Nash Keen is a miracle baby. Literally.
Keen just celebrated his first birthday in July.
Among the presents he received was the Guinness World Record for the being the world’s most premature baby.
His mother Mollie Keen said, “Nash is so full of personality. He’s a happy baby.”
Here’s what you need to know about Keen
How was he born?
Born in Iowa City last July, Keen was delivered at only 21 weeks of gestation.
That’s a whopping 133 days earlier than the expected due date.
Weighing only 283 grams, Keen was the size of a bar of soap.
He spent six months in the neonatal intensive care unit at the University of Iowa Health Care Stead Family Children’s Hospital before finally being allowed to go home in January with his parents, Mollie and Randall Keen, to Ankeny, Iowa.
Mollie said that her son slept through most nights since coming home.
“Being in the NICU as long as he was, you’d think that he would be, you know, more fragile and stuff. And he’s not. He’s a very determined, curious little boy, and he’s just all smiles all the time,” she said on Wednesday.
A difficult delivery
Saving their baby, whom they affectionately dubbed ‘Nash Potato’, was extremely important for the parents.
Mollie and Randall had already lost their first child to miscarriage.
By then, Mollie had been diagnosed with a medical condition that made it difficult to carry a pregnancy to full term.
Mollie feared she and her husband might lose Nash too upon discovering at her 20-week prenatal checkup that her cervix was already two centimetres dilated.

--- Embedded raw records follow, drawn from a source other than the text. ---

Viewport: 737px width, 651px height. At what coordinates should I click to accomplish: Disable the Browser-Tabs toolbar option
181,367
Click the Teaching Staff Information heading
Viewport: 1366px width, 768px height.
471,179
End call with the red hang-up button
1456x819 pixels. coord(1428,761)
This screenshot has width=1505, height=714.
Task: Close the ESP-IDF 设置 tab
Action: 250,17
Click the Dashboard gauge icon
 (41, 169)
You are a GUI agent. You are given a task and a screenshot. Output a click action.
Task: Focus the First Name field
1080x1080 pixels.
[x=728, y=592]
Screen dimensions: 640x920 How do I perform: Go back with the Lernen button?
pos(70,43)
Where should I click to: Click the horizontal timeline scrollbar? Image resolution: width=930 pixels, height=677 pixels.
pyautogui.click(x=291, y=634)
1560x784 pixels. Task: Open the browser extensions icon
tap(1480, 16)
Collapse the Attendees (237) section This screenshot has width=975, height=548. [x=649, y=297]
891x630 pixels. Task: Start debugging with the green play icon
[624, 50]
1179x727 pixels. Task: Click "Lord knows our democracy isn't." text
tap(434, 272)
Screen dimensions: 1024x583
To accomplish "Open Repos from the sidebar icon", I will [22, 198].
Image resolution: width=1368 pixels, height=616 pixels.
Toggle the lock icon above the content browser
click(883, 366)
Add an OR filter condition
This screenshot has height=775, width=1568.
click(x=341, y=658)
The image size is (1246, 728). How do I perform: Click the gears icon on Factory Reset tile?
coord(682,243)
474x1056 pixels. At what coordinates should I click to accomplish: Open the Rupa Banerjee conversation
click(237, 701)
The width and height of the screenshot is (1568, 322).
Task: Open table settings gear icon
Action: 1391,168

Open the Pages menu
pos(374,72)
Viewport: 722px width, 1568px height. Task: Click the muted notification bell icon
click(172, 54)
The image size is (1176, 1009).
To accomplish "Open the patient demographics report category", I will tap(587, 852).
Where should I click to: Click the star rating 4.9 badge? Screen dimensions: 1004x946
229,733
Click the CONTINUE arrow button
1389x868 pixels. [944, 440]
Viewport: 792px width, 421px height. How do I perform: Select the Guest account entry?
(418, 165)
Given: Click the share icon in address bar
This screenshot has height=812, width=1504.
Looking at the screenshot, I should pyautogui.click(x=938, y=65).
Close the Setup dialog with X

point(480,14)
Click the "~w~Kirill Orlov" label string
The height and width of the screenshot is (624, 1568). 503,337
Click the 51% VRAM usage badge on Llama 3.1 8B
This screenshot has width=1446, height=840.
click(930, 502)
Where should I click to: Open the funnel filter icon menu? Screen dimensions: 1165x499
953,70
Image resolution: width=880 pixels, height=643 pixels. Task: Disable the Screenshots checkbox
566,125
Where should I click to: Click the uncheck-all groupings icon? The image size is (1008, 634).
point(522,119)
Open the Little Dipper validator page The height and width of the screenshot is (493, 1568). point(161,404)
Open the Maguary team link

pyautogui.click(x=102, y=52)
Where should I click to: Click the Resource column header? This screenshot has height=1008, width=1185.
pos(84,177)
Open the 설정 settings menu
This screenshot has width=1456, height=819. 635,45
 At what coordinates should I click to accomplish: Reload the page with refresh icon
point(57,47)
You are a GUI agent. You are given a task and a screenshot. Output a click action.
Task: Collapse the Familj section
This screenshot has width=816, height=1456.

Typically, doctors do not attempt life-saving interventions for infants born before 22 weeks of gestation.
This is because most born at such an early stage cannot survive.
However, Mollie learned that the neonatal team at Stead Family Children’s Hospital was performing life-saving measures for babies born at 21 weeks of gestation.
Although she went into labour days prior to this benchmark, medical intervention allowed her to postpone the birth until precisely 21 weeks.
The next month was fraught with medical scares as an entire team of doctors worked to keep Nash alive.
“One of the things I noticed about the medical team is that they were very calm,” she said. “You never really saw them, like, get anxious or anything. And so we kind of just learned to, like, watch them. And if, you know, if the doctors and the nurses weren’t freaking out, there was no reason for us to freak out.”
While Dr Malinda Schaefer, Nash’s obstetrician, hailed his birth — which occurred just hours past the 21-week mark — as a breakthrough in maternal foetal medicine, she did not sugarcoat the dire prospects of his survival or the strong likelihood of serious medical complications to the Keens prior to his delivery.
“Ultimately, it is not me that lives with the outcomes of parents’ decisions, so it is really important to me to have honest and open conversations with parents, so they feel fully informed to make the best decision for them and their family,” Schaefer said.
How is Nash’s health?
While Nash has experienced some complications and developmental delays common to those born extremely prematurely, his progress has been as good as medical science could hope for, his doctors say.
At just over a year old, Nash remains on oxygen to help him breathe and is fed solely through a feeding tube, although he’s preparing to try pureed foods. He also has a minor heart defect, which his doctors believe will resolve itself as he gets older.
He’s not yet crawling, but he is rolling over.
“He’s learning how to stand on his two feet, which is awesome,” Mollie said. “He’s got a lot of strength in those legs.”